CALCULATE first, PLOT second.

Here is the function for the area of a segment obtained from Integrate...

area[r_] = Integrate [Sqrt[1 - x^2], {x, 0, r}]
(1/2)*(r*Sqrt[1 - r^2] + ArcSin[r])

Next we calculate the radius value that gives an area of Pi/8 for one
quadrant.

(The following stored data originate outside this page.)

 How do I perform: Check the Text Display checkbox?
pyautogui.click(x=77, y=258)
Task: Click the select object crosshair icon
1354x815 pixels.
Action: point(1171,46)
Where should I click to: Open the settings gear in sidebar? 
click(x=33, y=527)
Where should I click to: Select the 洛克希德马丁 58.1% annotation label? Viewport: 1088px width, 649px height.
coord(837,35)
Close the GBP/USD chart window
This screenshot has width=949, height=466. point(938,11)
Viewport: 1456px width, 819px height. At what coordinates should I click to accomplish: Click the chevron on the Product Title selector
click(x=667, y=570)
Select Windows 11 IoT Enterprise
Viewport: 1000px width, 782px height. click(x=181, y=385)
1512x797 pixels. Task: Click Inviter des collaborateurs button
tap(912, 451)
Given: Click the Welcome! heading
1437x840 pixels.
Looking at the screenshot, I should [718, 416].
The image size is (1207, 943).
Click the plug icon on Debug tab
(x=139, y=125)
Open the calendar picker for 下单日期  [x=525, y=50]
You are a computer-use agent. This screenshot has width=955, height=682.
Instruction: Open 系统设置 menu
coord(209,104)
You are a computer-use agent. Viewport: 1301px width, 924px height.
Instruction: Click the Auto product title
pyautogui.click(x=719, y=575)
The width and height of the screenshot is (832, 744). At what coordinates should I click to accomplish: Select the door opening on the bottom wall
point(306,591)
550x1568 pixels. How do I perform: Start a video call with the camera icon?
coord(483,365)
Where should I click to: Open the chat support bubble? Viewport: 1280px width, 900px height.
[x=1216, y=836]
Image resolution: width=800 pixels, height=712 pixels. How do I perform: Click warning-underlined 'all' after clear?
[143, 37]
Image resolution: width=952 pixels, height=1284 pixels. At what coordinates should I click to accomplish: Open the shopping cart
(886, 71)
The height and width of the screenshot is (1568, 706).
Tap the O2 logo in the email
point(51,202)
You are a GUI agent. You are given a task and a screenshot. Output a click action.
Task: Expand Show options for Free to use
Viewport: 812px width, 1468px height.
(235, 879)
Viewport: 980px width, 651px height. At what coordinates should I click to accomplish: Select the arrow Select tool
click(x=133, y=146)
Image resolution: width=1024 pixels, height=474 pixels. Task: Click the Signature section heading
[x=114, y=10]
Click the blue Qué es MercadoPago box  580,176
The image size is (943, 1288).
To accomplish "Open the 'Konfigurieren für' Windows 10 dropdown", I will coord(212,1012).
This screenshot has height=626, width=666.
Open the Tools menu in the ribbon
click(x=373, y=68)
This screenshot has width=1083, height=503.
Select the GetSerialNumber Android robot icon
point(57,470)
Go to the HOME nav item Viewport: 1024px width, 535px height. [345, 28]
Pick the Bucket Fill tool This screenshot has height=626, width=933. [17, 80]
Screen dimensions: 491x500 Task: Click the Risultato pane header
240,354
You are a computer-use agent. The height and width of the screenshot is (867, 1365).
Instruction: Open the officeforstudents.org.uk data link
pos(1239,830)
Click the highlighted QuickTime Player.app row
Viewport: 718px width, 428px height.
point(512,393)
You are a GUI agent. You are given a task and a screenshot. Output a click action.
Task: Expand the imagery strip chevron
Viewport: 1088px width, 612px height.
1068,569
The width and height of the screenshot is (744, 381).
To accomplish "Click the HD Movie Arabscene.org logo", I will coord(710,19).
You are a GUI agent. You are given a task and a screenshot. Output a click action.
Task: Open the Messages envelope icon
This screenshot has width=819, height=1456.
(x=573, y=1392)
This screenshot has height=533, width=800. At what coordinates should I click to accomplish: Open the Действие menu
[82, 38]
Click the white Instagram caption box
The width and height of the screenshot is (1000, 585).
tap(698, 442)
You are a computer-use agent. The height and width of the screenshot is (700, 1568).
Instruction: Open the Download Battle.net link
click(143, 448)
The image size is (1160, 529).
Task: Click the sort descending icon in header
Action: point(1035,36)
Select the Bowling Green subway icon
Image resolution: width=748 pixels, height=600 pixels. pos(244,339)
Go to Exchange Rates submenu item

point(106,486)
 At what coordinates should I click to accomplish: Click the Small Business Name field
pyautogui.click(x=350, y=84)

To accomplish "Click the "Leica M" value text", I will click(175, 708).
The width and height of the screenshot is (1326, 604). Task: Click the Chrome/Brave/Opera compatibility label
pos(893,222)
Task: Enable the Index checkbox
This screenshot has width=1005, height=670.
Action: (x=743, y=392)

We use Mathematica's FindRoot.

rval = r /. FindRoot[area[r] == Pi/8, {r, 0.4}][[1]]
0.403973

In order to make a nice plot we will need the angle to the corner of the
segment.

angle = ArcSin[rval]
0.415856

Now, we can make the plot...

Needs["Graphics`FilledPlot`"]
Needs["Graphics`Colors`"]

FilledPlot[{rval, Sqrt[1 - x^2]}, {x, -Cos[angle], Cos[angle]},
    Fills -> Salmon,
    AspectRatio -> Automatic,
    Axes -> None,
    PlotRange -> {{-1, 1}, {-1, 1}}1.1,
    Background -> Linen,
    PlotLabel -> "Radius for 1/4 Area Segment",
    ImageSize -> 400,
    Epilog ->
      {Circle[{0, 0}, 1, {Pi - angle, 2Pi + angle}],
        Line[{{0, 0}, {0, rval}}],
        Gray, Line[{{0, rval}, {0, 1}}],
        Black,
        Line[{{-1, 0}, {1, 0}}],
        Text[1, {0.5, -0.1}],
        Text[0.403973, {0.0, 0.2}, {-1, 0}]}];

David Park
djmp at earthlink.net
http://home.earthlink.net/~djmp/


From: Sujai [mailto:sujai at uiuc.eedduu]
To: mathgroup at smc.vnet.net

I feel like I should know this, but am stuck:

Am trying to find the point along the radius in a circle where, if I
draw a chord perpendicular to the radius, I get a segment that is 1/4th
of the total area of the circle.

For a unit circle (am only working in one quadrant for simplicity), this
would be the point S along the radius, where:

Integrate [Sqrt(1 - x^2), {x, 0, S}] ==  Pi/8

I used the following code to visualize what the solution would be
(approximately 0.4), but am getting stuck at the analytical answer.


\!\(Plot[{Integrate[\@\((1 - x^2)\), {x, 0, s}], Pi/8}, {s, 0, 1}]\)

thanks

- sujai

--
[remove duplicate letters in eedduu for my email address]